## Short task
From the Campania wine text:
1. Which poet praised Falernian white?
2. In what decade did Campania farmers begin replacing traditional vines with international varietals?
3. What new name did the Tuscan producer give his wine?

-- start of Text excerpt --

We feel that if a geographic area has shown wine excellence throughout a long history, then even more sublime heights can be reached with the addition of a dose of passion and attention. Campania was the breadbasket of Ancient Rome. Fruits, nuts, grains, seafood, meats, olive oil – authors from Virgil to Pliny to Columella agreed that if those ingredients were of Campanian origin, they were the best. The wine poet Horace was lavish in his praise of Falernian white, which is produced today, as in the Roman era, from grapes grown on the hillsides of Campania.
In the modern era the vineyards of Campania became neglected. In the 1960’s farmers were abandoning traditional vines and replacing them with zippy, international varietals, trying to cash in on the more trendy, easily recognizable, cheap wine boom. Fortunately, a few families stood their ground and a revolution began.
 
The first shots were fired by brothers Antonio and Walter Mastroberardino in the hills of Avellino. Their white wines, made from classic Greco and Fiano vines, became a hit not only locally but also on the most chic wine lists throughout the rest of Italy. Red Taurasi, created from the Ancient Greek Aglianico grape, took the world by storm. Their 1968 Taurasi Riserva is one of the finest Italian reds that we have ever tasted, although the 1961 comes very close to it. These trailblazers fought to keep Lacrima Cristi wines tied to Campania, pointing out in court that the story of Lacrima was clearly linked only to Mt. Vesuvius – and nowhere else. When a Tuscan producer called one of his wine Terre di Tufo, the Mastroberardinos insisted that he change the name, since customers might confuse it with Campania’s own Greco di Tufo, a white wine with a 2000-year history. He changed the name to Terre di Tufi rather than fight. Campania was getting some overdue recognition.

-- end of Text excerpt --
-- start of Extracted data --

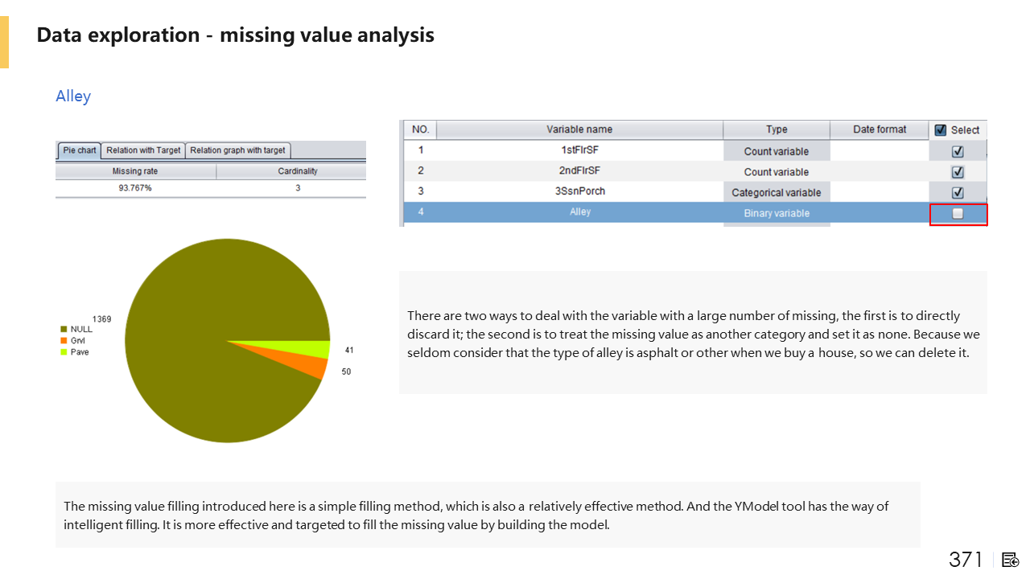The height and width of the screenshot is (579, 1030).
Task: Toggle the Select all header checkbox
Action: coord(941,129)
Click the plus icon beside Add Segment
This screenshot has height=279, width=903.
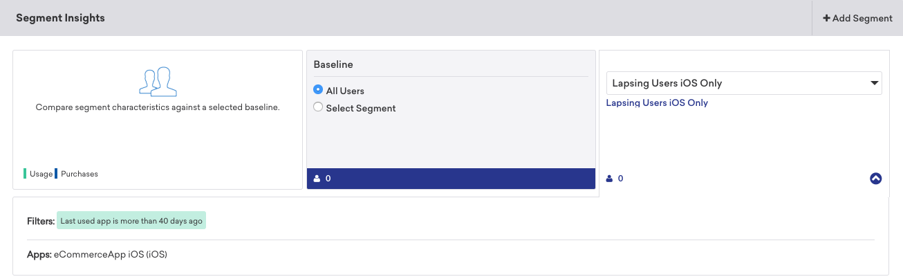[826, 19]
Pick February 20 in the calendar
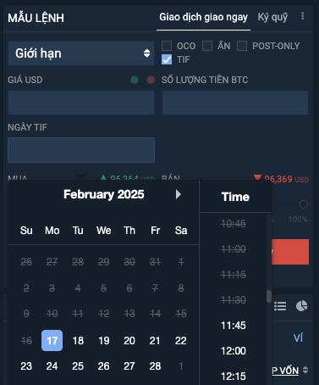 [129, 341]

-- end of Extracted data --

## Result of the task
1. Horace
2. The 1960s
3. Terre di Tufi